> Task prompt
Can you output the lines of the data below as a numbered list, starting at the line containing "Click the Connect" and ending at the line containing "click(329, 78)", with blank lines left out?

> Data supplied
:::::

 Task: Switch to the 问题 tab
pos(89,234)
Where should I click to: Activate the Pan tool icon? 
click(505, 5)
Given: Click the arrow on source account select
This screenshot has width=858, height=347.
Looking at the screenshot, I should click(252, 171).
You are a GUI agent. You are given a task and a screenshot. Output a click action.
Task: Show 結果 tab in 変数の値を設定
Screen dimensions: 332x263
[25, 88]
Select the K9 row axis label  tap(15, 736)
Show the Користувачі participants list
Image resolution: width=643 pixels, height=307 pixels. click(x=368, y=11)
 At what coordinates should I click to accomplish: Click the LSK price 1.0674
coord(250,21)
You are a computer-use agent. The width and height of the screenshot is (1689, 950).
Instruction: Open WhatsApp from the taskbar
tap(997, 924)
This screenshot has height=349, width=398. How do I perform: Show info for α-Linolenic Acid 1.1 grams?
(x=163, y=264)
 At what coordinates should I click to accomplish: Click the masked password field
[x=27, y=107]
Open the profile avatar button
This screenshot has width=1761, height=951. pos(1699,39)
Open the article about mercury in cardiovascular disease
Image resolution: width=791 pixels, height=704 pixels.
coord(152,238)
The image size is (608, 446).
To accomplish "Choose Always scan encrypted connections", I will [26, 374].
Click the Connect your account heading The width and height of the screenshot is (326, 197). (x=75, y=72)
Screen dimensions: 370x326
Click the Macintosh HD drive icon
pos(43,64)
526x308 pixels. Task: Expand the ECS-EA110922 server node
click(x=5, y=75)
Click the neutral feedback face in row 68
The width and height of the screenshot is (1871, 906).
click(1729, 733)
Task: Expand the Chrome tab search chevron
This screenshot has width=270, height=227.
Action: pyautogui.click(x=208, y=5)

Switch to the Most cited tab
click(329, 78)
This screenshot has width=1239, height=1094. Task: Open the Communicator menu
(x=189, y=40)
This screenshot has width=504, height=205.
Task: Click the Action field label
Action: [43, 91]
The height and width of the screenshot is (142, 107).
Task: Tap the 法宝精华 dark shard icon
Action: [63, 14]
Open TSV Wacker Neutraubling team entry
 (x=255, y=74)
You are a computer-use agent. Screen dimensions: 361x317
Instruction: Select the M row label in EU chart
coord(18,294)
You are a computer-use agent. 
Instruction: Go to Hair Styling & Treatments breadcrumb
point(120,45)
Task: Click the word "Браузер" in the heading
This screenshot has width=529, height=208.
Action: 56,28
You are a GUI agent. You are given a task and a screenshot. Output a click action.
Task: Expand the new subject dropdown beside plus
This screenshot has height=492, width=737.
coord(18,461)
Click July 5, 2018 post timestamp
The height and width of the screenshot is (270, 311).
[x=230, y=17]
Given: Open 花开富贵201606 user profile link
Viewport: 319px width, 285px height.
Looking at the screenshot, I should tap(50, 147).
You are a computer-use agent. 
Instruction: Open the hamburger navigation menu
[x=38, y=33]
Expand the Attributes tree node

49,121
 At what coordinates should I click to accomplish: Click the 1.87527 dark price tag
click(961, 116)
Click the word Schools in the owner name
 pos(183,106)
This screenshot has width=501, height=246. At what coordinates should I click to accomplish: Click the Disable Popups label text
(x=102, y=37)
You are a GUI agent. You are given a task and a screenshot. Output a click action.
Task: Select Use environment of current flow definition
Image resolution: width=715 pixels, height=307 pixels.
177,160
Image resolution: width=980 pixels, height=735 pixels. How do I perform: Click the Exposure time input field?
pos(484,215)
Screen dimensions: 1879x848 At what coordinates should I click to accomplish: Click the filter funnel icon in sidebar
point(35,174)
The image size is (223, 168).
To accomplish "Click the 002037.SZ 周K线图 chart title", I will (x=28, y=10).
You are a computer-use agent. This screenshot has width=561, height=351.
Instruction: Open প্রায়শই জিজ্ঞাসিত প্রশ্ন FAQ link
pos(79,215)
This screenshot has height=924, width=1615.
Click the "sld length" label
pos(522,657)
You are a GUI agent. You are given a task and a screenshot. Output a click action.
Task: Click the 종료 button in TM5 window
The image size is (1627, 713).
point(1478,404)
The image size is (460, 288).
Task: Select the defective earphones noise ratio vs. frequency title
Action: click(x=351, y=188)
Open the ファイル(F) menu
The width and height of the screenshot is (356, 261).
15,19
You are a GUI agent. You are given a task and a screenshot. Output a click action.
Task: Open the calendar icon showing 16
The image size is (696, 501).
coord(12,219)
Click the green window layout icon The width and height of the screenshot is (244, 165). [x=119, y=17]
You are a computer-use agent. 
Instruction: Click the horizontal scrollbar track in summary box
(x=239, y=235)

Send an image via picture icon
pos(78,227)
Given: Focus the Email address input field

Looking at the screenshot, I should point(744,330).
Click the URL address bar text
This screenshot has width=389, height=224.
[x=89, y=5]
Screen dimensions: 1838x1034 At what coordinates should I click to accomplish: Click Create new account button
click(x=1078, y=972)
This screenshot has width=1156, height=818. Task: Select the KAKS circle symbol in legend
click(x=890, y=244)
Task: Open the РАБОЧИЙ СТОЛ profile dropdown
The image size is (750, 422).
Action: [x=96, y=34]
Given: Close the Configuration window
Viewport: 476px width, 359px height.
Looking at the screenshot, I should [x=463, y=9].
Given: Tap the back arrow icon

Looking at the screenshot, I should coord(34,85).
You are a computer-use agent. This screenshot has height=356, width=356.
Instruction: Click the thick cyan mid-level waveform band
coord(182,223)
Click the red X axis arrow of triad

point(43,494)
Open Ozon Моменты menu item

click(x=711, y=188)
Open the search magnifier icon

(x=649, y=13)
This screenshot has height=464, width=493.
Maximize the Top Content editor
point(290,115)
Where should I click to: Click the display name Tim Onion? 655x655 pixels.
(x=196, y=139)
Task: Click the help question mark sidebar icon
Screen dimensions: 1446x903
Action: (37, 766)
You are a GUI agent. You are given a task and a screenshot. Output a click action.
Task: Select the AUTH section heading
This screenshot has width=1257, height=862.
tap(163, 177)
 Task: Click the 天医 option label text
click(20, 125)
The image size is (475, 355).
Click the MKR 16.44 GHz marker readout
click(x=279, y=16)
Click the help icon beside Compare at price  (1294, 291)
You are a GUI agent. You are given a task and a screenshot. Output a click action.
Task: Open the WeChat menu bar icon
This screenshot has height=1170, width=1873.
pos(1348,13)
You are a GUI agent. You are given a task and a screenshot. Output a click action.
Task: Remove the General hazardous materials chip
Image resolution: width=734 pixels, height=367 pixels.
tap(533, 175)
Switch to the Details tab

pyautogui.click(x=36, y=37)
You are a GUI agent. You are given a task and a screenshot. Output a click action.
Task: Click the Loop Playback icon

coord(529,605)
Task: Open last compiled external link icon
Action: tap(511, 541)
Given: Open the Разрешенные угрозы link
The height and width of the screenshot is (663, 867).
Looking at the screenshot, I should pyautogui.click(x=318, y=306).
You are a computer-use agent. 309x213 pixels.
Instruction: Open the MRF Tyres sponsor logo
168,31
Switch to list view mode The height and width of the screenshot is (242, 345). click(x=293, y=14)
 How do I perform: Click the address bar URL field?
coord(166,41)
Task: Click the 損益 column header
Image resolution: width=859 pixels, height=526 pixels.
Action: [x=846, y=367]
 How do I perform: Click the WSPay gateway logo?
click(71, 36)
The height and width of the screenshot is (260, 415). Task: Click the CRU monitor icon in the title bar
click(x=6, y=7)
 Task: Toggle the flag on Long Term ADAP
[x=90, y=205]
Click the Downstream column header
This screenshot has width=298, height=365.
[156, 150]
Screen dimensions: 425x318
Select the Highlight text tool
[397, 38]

:::::

> Correct result
1. Click the Connect your account heading The width and height of the screenshot is (326, 197). (x=75, y=72)
2. Screen dimensions: 370x326
3. Click the Macintosh HD drive icon
4. pos(43,64)
5. 526x308 pixels. Task: Expand the ECS-EA110922 server node
6. click(x=5, y=75)
7. Click the neutral feedback face in row 68
8. The width and height of the screenshot is (1871, 906).
9. click(1729, 733)
10. Task: Expand the Chrome tab search chevron
11. This screenshot has width=270, height=227.
12. Action: pyautogui.click(x=208, y=5)
13. Switch to the Most cited tab
14. click(329, 78)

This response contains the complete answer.